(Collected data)
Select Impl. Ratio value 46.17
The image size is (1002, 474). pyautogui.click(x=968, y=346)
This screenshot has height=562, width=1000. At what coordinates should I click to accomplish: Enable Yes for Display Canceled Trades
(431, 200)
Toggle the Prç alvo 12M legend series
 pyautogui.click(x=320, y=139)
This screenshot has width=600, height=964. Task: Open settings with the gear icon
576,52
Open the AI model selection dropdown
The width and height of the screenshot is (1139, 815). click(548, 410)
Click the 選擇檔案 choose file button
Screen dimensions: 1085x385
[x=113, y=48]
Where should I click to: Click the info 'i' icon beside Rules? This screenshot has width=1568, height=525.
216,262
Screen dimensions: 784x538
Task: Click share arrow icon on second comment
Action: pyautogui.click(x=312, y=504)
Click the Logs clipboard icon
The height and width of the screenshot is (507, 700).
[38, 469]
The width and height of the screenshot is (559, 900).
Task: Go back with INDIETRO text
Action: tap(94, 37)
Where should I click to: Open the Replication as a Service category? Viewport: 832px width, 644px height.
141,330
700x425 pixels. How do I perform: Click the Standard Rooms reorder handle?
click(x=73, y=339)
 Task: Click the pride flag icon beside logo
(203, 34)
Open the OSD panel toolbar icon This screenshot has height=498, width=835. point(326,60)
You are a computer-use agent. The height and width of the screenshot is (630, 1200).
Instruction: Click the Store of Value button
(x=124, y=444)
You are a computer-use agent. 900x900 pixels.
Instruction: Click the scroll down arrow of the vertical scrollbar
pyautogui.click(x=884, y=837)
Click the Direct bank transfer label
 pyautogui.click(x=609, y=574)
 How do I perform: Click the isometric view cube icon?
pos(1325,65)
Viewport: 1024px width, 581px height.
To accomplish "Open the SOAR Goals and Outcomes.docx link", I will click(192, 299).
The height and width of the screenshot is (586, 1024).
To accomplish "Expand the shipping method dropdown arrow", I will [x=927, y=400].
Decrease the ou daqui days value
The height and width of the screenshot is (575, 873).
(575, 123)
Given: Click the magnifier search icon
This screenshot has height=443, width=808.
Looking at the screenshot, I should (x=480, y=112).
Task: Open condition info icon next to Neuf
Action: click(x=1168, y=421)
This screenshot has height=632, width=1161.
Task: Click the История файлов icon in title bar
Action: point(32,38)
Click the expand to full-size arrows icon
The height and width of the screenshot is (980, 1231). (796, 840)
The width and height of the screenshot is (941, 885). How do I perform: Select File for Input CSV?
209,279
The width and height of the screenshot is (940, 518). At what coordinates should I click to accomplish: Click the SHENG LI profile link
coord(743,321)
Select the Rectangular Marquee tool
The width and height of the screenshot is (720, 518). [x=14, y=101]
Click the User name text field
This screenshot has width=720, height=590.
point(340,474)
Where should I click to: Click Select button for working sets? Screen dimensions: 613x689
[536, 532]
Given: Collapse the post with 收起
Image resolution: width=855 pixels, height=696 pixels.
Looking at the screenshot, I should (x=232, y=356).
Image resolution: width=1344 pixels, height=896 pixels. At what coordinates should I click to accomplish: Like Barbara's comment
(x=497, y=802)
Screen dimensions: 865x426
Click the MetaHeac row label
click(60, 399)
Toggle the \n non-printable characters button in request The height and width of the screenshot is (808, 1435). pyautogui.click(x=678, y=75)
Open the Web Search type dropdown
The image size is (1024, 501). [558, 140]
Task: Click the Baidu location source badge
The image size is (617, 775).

What you should do: One line above contains "Open the Web Search type dropdown". Output that line and each one after it, word for word, and nothing else.

Task output:
Open the Web Search type dropdown
The image size is (1024, 501). [558, 140]
Task: Click the Baidu location source badge
The image size is (617, 775).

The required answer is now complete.